→ **Исходный текст**:
****************************************

Главным, вожаком был Леня губанов – поэт с совершенно ясными голубыми с сумасшедшинкой глазами и челочкой под блатного. Губанов кочевал из одной мастерской и кухни в другую мастерскую и кухню, по ранним московским салонам и всюду читал свои стихи с огромным успехом. Новое литературное течение уже просматривалось, но имени не имело. Надо было его срочно придумать. Помню, – продолжает Г. Сапгир, – сидели мы у Алены Басиловой, которая потом стала женой Губанова, и придумывали название новому течению. Придумал сам Губанов: СМОГ”.
Алена, когда я просил вспомнить историю создания объединения, ответила:
– СМОГ? Это его гениальная шутка. Леня был восторженный человек. Он говорил весело и приятно для собеседника: “Старик, ты – гений!” В нашем дома читали свои вещи Бродский, Виноградов, Кривулин, Горбовский. Мы решили: нужно создать цех. Стали соображать: по какому принципу объединяться? Главное, чтобы в стихах были образность, смелость, мысль, новая органика…
Обратим внимание на слово “шутка”. Оно произнесено не случайно. И еще насчет гениев. В те поры в нашей среде это звание раздавали направо и налево. Помню, мой однокурсник (ничем не прославившийся в дальнейшем) подарил мне свою смешную картинку с надписью: “Подающему надежды Юре от его гениального друга Коли”.
***
Вот один из манифестов молодых гениев:
МЫ СМОГ!
МЫ!
Наконец-то нам удалось заговорить о себе в полный голос, не боясь за свои голосовые связки.
МЫ!
Вот уже восемь месяцев вся Россия смотрит на нас, ждет от нас…Чего она ждет?
Что можем сказать ей мы, несколько десятков молодых людей, объединенных в Самое Молодое Общество Гениев – СМОГ?
Что?
Много. И мало. Все и ничего.
Мы можем выплеснуть душу в жирные физиономии “советских писателей”. Но зачем? Что они поймут?
Наша душа нужна народу, нашему великому и необычайному русскому народу. А душа болит. Трудно больной ей биться в стенах камеры тела. Выпустить ее пора. Пора, мой друг, пора!
МЫ!
Нас мало и очень много. Но мы – это новый росток грядущего, взошедший на благодатной почве.
Мы, поэты и художники, писатели и скульпторы, возрождаем и продолжаем традиции нашего бессмертного искусства. Рублев и Баян, Радищев и Достоевский, Цветаева и Пастернак, Бердяев и Тарсис влились в наши жилы, как свежая кровь, как живая вода.
И мы не посрамим наших учителей, докажем, что мы достойны их. Сейчас мы отчаянно боремся против всех: от комсомола до обывателей, от чекистов до мещан, от бездарности до невежества – все против нас.
Но наш народ за нас, с нами!
Мы обращаемся к свободному миру не раз показавшему свое подлинное лицо по отношению к русскому искусству: помогите нам, не дайте задавить грубым сапогом молодые побеги.
Помните, что в России есть мы.

****************************************

→ **Цель задания**:
Обновите фрагмент текста о СМОГе: начните со слов «Мы можем выплеснуть» и остановитесь после слов «как живая вода.», заменив «росток» на «побег».

→ **Строки о том, где расположены объекты**:
****************************************

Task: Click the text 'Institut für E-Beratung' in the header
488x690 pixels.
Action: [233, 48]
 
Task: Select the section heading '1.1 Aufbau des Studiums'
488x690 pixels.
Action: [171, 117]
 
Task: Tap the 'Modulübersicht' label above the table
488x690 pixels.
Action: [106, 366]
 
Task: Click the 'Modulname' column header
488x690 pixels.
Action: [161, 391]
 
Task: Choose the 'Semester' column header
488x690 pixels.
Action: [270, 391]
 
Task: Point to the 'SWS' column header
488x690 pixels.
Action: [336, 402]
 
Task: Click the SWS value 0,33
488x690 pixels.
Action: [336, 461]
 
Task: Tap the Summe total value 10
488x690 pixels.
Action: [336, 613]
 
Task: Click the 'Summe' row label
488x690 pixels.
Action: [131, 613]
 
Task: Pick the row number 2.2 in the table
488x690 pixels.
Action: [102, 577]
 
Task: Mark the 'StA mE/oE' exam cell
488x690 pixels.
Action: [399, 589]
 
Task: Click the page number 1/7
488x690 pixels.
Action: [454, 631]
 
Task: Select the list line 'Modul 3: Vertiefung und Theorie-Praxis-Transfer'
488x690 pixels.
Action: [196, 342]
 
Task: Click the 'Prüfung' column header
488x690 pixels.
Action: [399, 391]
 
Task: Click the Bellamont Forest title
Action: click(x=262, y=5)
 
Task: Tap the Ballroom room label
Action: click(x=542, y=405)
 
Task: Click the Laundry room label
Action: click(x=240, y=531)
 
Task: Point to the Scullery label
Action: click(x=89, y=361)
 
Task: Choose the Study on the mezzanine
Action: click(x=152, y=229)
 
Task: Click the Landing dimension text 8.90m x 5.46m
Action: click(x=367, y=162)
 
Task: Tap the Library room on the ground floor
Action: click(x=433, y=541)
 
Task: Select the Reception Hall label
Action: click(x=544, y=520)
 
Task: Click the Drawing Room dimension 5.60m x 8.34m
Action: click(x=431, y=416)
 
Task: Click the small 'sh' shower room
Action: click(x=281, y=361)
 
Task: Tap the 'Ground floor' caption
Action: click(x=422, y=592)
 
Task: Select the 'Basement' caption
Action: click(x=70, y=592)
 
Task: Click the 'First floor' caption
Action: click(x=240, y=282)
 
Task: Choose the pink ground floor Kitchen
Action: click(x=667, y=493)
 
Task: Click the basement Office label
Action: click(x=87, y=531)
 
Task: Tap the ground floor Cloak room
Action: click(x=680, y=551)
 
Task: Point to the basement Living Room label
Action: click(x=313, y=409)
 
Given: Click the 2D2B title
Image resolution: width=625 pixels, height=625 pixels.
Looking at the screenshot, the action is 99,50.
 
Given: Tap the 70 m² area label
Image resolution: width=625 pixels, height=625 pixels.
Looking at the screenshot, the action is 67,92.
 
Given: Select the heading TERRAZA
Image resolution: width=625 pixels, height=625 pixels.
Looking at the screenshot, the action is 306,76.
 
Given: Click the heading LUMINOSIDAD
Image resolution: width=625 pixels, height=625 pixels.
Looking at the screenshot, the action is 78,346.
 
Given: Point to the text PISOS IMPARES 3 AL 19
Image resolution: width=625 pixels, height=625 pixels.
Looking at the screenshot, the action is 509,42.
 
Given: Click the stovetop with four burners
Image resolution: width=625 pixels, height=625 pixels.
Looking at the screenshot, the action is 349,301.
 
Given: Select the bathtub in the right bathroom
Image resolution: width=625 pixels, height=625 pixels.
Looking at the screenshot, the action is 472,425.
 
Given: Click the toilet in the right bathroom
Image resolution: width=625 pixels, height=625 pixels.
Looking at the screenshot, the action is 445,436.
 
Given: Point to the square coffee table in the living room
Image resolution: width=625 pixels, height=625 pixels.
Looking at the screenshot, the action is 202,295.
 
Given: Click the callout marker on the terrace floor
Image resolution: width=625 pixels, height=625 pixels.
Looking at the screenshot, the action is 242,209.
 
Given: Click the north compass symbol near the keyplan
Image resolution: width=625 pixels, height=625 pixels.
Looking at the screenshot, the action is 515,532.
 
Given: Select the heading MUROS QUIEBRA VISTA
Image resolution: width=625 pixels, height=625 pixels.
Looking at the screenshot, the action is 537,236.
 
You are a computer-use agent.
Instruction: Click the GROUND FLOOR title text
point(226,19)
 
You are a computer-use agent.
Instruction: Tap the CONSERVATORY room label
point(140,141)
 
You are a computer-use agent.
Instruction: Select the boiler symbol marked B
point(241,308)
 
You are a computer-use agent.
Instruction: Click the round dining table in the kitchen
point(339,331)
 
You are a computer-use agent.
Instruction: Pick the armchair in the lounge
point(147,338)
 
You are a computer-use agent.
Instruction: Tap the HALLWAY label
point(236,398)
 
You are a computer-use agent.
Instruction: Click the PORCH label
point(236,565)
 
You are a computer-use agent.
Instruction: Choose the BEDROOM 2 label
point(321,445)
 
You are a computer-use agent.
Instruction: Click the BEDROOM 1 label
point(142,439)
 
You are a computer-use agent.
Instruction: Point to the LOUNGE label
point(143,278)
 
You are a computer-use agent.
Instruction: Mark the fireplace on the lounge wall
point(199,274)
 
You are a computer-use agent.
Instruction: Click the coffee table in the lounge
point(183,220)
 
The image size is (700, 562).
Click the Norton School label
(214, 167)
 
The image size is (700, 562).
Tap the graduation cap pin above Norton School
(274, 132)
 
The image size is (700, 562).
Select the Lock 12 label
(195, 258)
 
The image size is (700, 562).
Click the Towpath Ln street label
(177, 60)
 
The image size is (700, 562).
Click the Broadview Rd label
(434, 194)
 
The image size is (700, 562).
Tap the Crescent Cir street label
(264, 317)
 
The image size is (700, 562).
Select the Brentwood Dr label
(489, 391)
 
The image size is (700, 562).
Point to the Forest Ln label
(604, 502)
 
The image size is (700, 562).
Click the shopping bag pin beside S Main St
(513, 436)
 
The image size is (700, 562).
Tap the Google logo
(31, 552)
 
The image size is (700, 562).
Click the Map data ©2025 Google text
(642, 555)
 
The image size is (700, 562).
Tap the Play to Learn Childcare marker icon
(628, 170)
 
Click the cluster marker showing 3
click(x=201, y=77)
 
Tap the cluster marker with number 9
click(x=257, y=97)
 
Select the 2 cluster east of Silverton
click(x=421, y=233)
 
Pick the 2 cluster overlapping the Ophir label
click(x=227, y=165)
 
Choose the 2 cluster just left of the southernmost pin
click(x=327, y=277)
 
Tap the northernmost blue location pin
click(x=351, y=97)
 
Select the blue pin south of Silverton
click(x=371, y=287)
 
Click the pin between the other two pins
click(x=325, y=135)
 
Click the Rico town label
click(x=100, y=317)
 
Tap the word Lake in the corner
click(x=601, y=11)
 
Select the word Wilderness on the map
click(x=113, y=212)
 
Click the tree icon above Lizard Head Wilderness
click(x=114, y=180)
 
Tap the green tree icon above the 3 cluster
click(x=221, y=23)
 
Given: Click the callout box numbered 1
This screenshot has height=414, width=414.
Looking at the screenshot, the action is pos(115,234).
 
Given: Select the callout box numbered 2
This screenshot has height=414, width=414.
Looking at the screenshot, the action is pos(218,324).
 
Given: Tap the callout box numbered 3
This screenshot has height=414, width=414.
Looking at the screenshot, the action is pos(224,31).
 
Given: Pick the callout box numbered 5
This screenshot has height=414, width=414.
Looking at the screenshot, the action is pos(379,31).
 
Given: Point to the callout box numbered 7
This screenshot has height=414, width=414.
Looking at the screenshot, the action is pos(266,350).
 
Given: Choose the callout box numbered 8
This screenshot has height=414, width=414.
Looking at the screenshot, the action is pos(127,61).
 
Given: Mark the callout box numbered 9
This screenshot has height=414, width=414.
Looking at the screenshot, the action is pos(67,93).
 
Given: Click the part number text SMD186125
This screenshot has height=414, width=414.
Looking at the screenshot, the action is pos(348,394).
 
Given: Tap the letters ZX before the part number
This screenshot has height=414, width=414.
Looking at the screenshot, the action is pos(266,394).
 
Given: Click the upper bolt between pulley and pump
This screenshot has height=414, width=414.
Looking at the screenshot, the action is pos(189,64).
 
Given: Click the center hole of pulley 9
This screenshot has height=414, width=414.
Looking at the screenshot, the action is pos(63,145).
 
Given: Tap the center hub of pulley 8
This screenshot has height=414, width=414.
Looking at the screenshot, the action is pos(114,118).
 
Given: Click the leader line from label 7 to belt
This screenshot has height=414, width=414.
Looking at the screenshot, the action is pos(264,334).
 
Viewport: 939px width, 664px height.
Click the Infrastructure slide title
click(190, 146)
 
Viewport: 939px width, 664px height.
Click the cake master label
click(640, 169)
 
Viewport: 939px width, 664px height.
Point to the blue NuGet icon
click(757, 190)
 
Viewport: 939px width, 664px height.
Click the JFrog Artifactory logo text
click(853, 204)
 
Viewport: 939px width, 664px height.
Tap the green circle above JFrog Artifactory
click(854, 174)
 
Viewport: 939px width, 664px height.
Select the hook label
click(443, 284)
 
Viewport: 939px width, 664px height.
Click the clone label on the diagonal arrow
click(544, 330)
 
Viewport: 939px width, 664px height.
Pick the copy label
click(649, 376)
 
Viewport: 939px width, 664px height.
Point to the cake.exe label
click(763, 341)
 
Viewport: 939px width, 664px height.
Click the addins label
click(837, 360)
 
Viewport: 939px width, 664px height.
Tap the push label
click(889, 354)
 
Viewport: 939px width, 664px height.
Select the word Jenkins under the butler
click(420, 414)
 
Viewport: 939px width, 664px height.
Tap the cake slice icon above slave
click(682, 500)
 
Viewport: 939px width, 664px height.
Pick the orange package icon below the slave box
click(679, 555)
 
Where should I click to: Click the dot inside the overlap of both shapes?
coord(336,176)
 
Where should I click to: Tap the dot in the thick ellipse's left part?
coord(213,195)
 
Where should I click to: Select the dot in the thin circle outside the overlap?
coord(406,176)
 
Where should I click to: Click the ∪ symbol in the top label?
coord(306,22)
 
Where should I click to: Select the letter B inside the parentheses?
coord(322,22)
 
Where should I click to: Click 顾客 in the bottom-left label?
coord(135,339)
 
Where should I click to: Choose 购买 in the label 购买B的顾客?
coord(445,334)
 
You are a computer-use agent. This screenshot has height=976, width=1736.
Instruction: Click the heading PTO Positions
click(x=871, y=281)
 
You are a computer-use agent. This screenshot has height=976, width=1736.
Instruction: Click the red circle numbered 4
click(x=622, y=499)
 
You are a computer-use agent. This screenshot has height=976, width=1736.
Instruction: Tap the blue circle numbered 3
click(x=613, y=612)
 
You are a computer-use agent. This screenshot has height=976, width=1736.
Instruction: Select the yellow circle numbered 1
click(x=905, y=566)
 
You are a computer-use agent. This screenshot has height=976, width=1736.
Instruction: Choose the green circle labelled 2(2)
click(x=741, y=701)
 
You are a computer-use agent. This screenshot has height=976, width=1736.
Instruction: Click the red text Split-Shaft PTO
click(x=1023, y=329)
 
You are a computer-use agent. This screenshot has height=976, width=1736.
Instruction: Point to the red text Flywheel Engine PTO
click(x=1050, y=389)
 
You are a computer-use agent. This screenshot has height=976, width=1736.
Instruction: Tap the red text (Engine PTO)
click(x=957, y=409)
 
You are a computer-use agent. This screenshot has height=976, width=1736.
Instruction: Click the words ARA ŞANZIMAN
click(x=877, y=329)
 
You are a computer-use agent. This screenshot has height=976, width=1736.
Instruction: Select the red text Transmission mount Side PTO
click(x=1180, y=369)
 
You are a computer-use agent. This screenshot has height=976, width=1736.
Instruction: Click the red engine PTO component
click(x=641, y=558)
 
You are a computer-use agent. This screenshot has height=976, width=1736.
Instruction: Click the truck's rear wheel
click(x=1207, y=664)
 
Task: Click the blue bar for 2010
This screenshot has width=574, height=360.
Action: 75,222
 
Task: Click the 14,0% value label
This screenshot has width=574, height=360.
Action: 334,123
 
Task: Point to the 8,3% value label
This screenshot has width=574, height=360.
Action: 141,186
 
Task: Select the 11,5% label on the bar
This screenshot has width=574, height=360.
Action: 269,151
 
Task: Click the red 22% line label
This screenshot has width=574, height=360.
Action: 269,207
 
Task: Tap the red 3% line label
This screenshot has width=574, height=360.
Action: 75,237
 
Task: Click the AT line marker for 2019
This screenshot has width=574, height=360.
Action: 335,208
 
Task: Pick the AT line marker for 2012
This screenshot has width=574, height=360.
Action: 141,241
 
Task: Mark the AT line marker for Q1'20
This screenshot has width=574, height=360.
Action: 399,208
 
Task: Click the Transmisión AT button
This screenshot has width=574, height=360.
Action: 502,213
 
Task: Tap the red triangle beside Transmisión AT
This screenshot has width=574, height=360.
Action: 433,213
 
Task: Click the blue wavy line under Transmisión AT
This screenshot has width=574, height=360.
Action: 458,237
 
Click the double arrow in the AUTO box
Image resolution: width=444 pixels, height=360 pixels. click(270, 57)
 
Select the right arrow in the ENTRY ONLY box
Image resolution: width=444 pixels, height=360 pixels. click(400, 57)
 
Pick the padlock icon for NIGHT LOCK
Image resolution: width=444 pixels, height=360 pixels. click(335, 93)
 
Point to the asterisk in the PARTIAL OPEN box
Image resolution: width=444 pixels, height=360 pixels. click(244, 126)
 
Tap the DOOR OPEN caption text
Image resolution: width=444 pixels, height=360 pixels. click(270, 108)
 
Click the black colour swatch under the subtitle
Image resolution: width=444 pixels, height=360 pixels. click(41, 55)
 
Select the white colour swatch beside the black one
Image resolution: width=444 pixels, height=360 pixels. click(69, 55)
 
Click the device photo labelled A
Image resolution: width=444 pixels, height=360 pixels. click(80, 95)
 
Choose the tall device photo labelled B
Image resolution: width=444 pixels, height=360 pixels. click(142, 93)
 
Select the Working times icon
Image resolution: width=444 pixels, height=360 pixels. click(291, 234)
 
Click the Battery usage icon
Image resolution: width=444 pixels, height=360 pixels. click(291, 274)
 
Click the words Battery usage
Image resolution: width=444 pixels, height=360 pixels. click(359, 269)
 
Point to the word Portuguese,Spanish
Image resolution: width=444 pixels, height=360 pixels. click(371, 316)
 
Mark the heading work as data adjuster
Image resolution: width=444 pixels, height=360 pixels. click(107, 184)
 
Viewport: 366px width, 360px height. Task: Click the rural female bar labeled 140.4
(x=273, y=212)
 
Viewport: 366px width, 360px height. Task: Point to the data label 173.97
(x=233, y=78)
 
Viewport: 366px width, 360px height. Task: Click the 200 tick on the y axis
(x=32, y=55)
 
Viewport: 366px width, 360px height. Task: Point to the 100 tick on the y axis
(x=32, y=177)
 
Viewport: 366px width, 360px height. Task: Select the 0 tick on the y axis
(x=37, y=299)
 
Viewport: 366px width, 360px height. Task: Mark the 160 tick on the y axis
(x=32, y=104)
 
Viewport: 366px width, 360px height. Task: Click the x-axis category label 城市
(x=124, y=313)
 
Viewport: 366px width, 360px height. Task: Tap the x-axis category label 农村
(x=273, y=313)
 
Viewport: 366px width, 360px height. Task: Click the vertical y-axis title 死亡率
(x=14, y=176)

****************************************

→ **Письменный ответ**:
Мы можем выплеснуть душу в жирные физиономии “советских писателей”. Но зачем? Что они поймут?
Наша душа нужна народу, нашему великому и необычайному русскому народу. А душа болит. Трудно больной ей биться в стенах камеры тела. Выпустить ее пора. Пора, мой друг, пора!
МЫ!
Нас мало и очень много. Но мы – это новый побег грядущего, взошедший на благодатной почве.
Мы, поэты и художники, писатели и скульпторы, возрождаем и продолжаем традиции нашего бессмертного искусства. Рублев и Баян, Радищев и Достоевский, Цветаева и Пастернак, Бердяев и Тарсис влились в наши жилы, как свежая кровь, как живая вода.